Question

When 0.1 mole of $C{{H}_{3}}N{{H}_{2}}$ (ionization constant, ${{K}_{b}}=5\times {{10}^{-4}}$) is mixed with 0.08 mole HCl and the volume is made up to 1 litre, find the $\left[ {{H}^{+}} \right]$ of the resulting solution.
(A) $8\times {{10}^{-2}}$
(B) $2\times {{10}^{-11}}$
(C) $1.23\times {{10}^{-4}}$
(D) $8\times {{10}^{-11}}$

Answer 1

Hint: Start by writing the chemical equation for the reaction. Write the number of moles of both reactants and products before and after the reaction. Then, find the concentration of the acidic or basic species produced after the reaction. Proceed accordingly.

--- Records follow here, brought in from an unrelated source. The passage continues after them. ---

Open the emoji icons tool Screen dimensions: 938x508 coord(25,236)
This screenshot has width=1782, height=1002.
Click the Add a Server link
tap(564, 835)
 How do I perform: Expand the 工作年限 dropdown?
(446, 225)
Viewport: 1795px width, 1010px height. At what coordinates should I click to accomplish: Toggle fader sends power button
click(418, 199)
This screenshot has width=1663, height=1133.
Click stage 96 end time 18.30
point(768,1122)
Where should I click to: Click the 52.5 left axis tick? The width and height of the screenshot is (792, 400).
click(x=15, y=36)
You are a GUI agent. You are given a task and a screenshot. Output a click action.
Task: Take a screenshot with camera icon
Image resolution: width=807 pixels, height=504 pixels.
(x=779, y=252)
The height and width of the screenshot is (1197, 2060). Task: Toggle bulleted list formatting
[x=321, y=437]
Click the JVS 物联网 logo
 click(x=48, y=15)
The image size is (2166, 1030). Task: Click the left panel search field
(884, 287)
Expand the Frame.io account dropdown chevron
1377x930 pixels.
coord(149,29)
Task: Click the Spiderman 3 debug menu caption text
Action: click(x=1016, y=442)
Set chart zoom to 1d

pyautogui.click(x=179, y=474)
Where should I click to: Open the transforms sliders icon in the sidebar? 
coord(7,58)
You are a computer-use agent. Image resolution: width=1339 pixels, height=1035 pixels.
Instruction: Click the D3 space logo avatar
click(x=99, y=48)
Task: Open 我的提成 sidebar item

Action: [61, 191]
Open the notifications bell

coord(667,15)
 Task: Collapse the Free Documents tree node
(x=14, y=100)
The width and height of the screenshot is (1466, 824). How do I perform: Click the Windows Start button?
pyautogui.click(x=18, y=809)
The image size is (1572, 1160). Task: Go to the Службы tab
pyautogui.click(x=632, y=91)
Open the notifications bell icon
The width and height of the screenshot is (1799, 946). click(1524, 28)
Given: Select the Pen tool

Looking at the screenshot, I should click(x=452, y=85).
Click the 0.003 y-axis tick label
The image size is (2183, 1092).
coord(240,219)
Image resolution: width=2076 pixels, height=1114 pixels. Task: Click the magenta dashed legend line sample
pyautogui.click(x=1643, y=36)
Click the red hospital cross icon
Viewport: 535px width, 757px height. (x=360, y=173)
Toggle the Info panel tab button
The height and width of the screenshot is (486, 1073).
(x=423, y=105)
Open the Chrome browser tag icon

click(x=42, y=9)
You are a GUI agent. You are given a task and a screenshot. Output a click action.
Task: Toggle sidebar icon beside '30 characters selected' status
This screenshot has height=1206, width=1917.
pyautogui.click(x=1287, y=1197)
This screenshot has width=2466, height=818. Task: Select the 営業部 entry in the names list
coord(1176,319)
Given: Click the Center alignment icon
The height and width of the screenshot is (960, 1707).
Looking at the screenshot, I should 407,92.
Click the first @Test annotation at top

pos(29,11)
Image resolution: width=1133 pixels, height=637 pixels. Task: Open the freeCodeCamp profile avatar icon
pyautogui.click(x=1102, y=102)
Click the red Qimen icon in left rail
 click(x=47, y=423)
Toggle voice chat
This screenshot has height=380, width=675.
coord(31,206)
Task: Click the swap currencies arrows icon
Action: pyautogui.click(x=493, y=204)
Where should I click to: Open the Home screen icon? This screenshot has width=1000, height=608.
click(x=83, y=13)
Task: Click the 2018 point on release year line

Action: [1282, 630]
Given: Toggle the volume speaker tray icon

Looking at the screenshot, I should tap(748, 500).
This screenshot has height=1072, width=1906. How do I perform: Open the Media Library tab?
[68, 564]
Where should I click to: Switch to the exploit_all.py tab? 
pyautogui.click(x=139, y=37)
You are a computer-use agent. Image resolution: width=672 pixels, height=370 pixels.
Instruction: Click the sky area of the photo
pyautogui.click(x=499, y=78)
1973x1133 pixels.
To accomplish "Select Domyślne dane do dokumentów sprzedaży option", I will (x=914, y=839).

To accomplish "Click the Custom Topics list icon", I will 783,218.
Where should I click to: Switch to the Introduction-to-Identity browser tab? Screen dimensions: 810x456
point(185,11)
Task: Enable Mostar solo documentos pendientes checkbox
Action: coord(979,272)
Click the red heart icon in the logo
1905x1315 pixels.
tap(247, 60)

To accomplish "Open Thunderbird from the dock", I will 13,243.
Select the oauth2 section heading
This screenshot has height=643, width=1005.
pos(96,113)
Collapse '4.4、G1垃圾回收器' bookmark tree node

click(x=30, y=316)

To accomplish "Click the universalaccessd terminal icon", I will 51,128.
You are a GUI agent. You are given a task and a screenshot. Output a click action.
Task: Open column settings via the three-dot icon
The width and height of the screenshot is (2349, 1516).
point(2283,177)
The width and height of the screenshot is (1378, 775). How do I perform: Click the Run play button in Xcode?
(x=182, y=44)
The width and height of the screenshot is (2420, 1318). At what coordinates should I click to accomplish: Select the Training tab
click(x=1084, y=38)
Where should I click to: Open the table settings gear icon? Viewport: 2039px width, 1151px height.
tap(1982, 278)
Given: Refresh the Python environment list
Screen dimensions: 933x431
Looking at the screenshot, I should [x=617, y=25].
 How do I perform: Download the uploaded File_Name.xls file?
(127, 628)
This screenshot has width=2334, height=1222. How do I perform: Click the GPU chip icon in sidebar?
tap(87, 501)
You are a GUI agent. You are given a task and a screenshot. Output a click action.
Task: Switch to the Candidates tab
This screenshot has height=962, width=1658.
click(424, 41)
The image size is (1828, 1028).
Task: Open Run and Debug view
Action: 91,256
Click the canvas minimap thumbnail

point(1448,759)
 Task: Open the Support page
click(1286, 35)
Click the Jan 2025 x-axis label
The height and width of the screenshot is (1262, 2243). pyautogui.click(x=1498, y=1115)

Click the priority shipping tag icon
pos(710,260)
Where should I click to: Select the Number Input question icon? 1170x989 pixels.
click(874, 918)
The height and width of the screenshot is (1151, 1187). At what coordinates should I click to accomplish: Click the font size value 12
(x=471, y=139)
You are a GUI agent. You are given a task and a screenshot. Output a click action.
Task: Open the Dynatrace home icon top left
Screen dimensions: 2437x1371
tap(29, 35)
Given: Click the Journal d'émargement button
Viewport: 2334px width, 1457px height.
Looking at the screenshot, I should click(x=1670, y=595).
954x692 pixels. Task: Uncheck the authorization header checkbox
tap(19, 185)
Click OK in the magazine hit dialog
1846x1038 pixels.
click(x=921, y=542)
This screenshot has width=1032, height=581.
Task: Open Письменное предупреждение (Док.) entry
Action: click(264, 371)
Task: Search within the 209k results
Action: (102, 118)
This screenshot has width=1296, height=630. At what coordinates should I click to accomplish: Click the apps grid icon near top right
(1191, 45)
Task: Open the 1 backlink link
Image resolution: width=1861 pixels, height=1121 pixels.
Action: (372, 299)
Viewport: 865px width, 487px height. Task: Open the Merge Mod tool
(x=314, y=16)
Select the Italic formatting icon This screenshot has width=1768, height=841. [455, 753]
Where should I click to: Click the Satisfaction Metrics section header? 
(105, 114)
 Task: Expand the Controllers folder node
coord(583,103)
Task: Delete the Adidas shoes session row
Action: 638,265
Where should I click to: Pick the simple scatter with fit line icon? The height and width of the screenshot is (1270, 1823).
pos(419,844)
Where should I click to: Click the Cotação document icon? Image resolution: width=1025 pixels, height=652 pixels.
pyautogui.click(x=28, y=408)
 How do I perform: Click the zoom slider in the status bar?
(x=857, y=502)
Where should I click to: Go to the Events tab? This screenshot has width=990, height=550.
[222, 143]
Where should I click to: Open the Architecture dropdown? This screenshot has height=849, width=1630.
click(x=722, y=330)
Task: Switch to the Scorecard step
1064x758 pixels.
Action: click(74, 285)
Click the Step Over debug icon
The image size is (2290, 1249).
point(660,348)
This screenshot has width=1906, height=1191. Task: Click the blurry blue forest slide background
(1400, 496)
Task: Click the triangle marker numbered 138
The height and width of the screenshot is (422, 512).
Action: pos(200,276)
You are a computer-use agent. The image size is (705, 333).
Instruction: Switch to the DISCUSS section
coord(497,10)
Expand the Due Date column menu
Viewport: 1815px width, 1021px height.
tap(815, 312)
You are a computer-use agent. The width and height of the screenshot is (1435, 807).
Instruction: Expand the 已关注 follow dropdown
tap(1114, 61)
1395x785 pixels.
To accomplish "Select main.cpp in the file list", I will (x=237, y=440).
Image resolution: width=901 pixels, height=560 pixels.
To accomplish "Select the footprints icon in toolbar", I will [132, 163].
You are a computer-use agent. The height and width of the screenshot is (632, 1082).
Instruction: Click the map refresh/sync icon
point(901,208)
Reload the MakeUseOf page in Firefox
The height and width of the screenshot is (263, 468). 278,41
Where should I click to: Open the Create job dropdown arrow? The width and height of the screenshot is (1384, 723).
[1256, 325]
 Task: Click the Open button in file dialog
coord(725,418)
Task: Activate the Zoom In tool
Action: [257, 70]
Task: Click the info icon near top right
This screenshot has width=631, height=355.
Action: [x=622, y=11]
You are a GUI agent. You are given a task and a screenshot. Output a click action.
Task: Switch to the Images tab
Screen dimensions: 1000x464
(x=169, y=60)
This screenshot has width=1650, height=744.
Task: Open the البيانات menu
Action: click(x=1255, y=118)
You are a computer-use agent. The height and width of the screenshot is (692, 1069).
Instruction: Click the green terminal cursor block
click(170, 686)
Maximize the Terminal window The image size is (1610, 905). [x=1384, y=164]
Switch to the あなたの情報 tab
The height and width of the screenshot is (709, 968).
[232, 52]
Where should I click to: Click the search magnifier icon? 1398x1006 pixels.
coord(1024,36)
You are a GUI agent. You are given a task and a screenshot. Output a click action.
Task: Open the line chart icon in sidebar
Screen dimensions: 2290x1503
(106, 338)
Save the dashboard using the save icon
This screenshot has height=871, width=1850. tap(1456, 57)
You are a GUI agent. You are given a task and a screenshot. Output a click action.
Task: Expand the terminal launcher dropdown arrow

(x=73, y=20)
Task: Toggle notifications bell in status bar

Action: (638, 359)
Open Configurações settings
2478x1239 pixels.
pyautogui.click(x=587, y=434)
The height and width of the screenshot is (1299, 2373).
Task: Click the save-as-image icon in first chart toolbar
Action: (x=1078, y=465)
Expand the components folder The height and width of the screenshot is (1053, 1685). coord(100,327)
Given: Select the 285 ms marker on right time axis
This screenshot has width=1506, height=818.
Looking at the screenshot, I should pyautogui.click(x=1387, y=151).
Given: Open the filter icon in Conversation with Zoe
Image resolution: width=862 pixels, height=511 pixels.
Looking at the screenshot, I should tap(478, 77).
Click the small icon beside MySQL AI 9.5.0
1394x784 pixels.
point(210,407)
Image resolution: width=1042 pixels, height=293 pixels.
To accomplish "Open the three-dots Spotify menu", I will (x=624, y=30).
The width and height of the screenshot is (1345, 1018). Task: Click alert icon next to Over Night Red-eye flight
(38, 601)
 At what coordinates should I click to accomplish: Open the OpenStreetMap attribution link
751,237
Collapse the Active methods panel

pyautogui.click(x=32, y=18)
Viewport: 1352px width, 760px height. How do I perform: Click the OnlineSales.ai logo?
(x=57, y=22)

Complete step by step solution:
-Let’s start by writing the chemical equation for the reaction mentioned in the question.
$C{{H}_{3}}N{{H}_{2}}+HCl\to C{{H}_{3}}NH_{3}^{+}C{{l}^{-}}$
When methylamine reacts with HCl, methylammonium chloride salt is formed.
$C{{H}_{3}}N{{H}_{2}}+HCl\to C{{H}_{3}}NH_{3}^{+}C{{l}^{-}}$
Initially -0.1 - 0.08 -0
After completion of the reaction -0.02 -0 -0.08
So, after completion of the reaction, 0.08 mole of salt and 0.02 mole of unreacted methylamine is left behind.
This is an example of alkaline buffer solution.
Now, we need to calculate the $\left[ O{{H}^{-}} \right]$ using the formula,
$\begin{align}
  & \left[ O{{H}^{-}} \right]={{K}_{b}}\times \dfrac{\left[ Base \right]}{\left[ Conjugate\,Acid \right]} \\
 & =5\times {{10}^{-4}}\times \dfrac{0.02}{0.08} \\
 & \left[ O{{H}^{-}} \right]=1.25\times {{10}^{-4}}M
\end{align}$
Now we know, $\left[ {{H}^{+}} \right]\left[ O{{H}^{-}} \right]={{k}_{w}}={{10}^{-14}}$
\[\therefore \left[ {{H}^{+}} \right]=\dfrac{{{10}^{-14}}}{\left[ O{{H}^{-}} \right]}=\dfrac{{{10}^{-14}}}{1.25\times {{10}^{-4}}}=8\times {{10}^{-11}}M\]
Therefore, concentration of hydrogen ions is \[8\times {{10}^{-11}}M\].

Hence, the correct option is option (D) \[8\times {{10}^{-11}}M\].

Note: Remember the formula of Henderson-Hasselbalch equation. The problem can also be using that equation. Just once the concentration of hydroxyl ions is found, take the negative log of that and pOH is obtained. Then using the relation, pH + pOH=14, pH can be determined. Taking antilog of negative pH will give you the concentration of hydrogen ions present in the solution.